EyeLingo: Unknown Word Detection for English as a Second Language (ESL) Learners Using Gaze and Pre-trained Language Models
English as a Second Language (ESL) learners often encounter unknown words that can hinder their comprehension of text. Automatically detecting these words enables the provision of just-in-time definitions, synonyms, or contextual explanations, facilitating vocabulary acquisition in a natural and seamless manner. This paper presents a transformer-based machine learning model that aligns gaze trajectory with corresponding text and decodes the probability of unknown words within the text in real time with high precision. The user study involving 20 participants revealed that our method can achieve an accuracy of 97.6%, and an F1-score of 71.1%. We also implemented a real-time reading assistance proof-of-concept to show the effectiveness of EnWord. The user study shows improvement in willingness to use and usefulness.
Motivation
- Encountering unknown words can hinder ESL learner’s comprehension of text.
- Eye-tracking devices can be expensive and prone to inaccuracies.
- Besides the cognitive process reflected by gaze, inherent linguistic information about words is also crucial for identifying unknown words.

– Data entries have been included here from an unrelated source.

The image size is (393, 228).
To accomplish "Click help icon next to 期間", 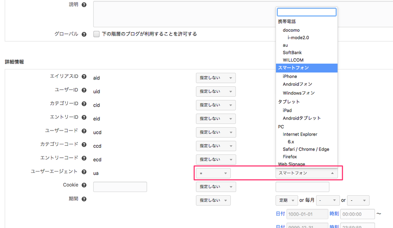I will [x=84, y=199].
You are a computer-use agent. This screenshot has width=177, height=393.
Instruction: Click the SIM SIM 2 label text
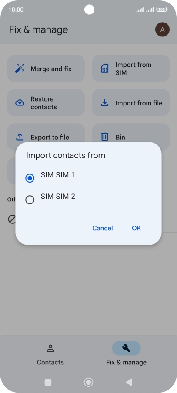tap(58, 196)
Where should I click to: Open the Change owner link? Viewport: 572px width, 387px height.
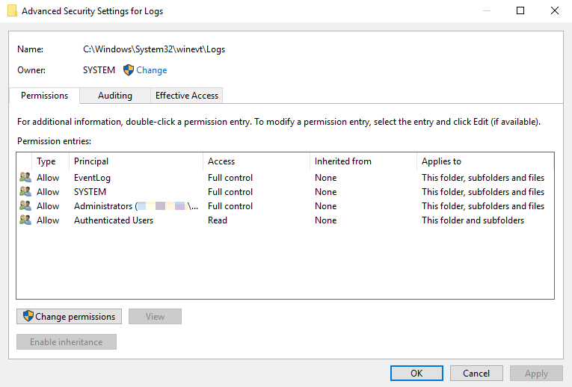152,70
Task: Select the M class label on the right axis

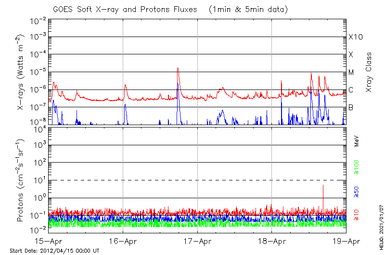Action: (351, 72)
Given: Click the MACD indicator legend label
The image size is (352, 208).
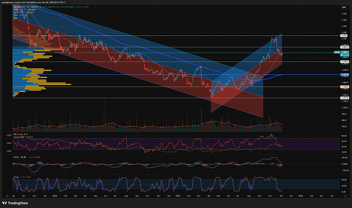Looking at the screenshot, I should click(17, 158).
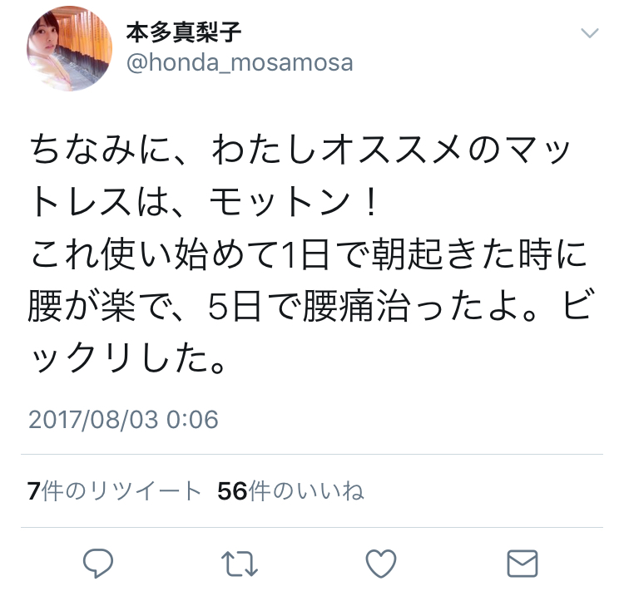Viewport: 624px width, 596px height.
Task: Click the いいね label text
Action: (x=324, y=491)
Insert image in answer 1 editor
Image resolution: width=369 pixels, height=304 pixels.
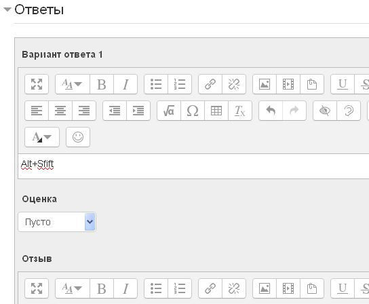point(265,84)
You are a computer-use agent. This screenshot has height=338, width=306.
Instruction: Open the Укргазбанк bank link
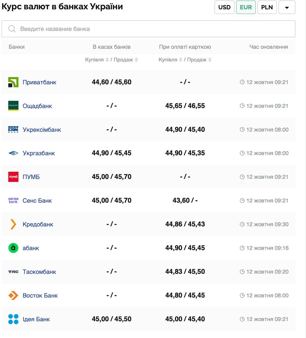tap(39, 153)
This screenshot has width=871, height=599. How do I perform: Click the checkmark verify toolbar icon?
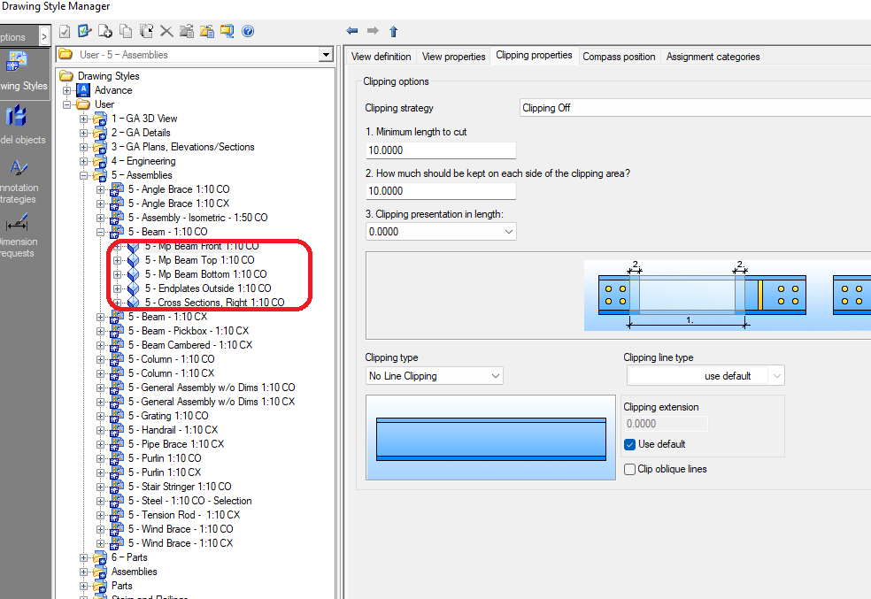coord(83,31)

- We present a real-time unknown word detection method that locates a region of interest based on gaze and then integrates linguistic information provided by PLM and gaze trajectory to predict unknown words using a transformer-based model.

Contributions
- We propose an unknown word detection method (EnWord) that leverages gaze to locate a region of interest and then uses a transformer-based model to make a binary classification based on linguistic characteristics provided by a pre-trained language model and gaze trajectory. It achieves an accuracy of 97.6% and an F1-score of 71.1%.
- We analyzed the contributions of gaze and the pre-trained language model. Unknown word detection is mainly based on linguistic characteristics provided by a pre-trained language model. Gaze provides user-dependent and timely information to detect different unknown words for different user in a real-time manner.
- We built a reading assistance proof-of-concept and conducted a real-time evaluation. The result shows that the F1-score is 56.5%. The user study shows improvement in willingness to use and usefulness.
Method
Software
The model consists of three parts. Linguistic characteristics of the target word’s tokens and the textual context in the region of interest are captured by RoBERTa. Word-level knowledge of the target word such as term frequency, part of speech and named entity recognition are applied to enhance the performance. The gaze pattern is automatically learned from gaze trajectory and text position by the model adapted from T5, one of the top encoder-decoder transformer-based architectures. 
Experiment Results
Main result
Our model achieves impressive results on the data collected using an eye tracker. The accuracy is 97.6% and the F1-score is 71.1%. The average inference latency of the model is 0.036 seconds in the CPU setting, indicating that our method can support real-time applications. To demonstrate the robustness of our method, we applied our method to another dataset collected with a relatively inaccurate webcam-based eye-tracking system. Even when tested with less precise webcam-based data, the model still achieves an accuracy of 97.3% and an F1-score of 65.1%, opening the potential for more accessible solutions than previously possible. 
| FaceOri | CAT (SOTA) | |
|---|---|---|
| Yaw | 3.7° | 11.0° |
| Pitch | 5.8° | 11.6° |
| Distance | 10.9 mm | 42.0 mm |
Contribution of Gaze
Then we analyzed the contribution of gaze and PLM. The low Jaccard similarity score indicates that different users have different unknown words even when reading the same document. We cannot identify differences between users only relying on textual information, so it is necessary to use user-dependent gaze features. In the ablation study, the recall drops from 79.0% to 74.4% when removing the gaze. This phenomenon implies that gaze are helpful for identifying an individual’s unknown words based on the user’s unique behaviors and patterns. The result from the case study also shows that gaze provides user-dependent and timely information to detect unknown words for different users. 
Contribution of PLM
When removing the “pre-trained” weights by randomly initializing RoBERTa weights and removing the whole language model by removing the RoBERTa weights, the F1-score drops to 67.6% and 22.0% respectively. This proves the effectiveness of using PLMs to better capture the contextual information of the documents in the task of unknown word detection. 
User Evaluation
Furthermore, we built a reading assistance proof-of-concept and conducted a real-time evaluation. The result shows that the F1-score is 56.5%. The user study involved 10 participants shows improvement in reading fluency, willingness to use and usefulness. 
My Contributions
- Developed the transformer model to detect unknown word based on gaze and text.
- Implemented the realtime reading assitant prototype that can generate word explanation and translation in realtime based on the unknown word detected by the model.
- Designed and conducted the user study to test the performance of our system in realtime and get subject feedbacks.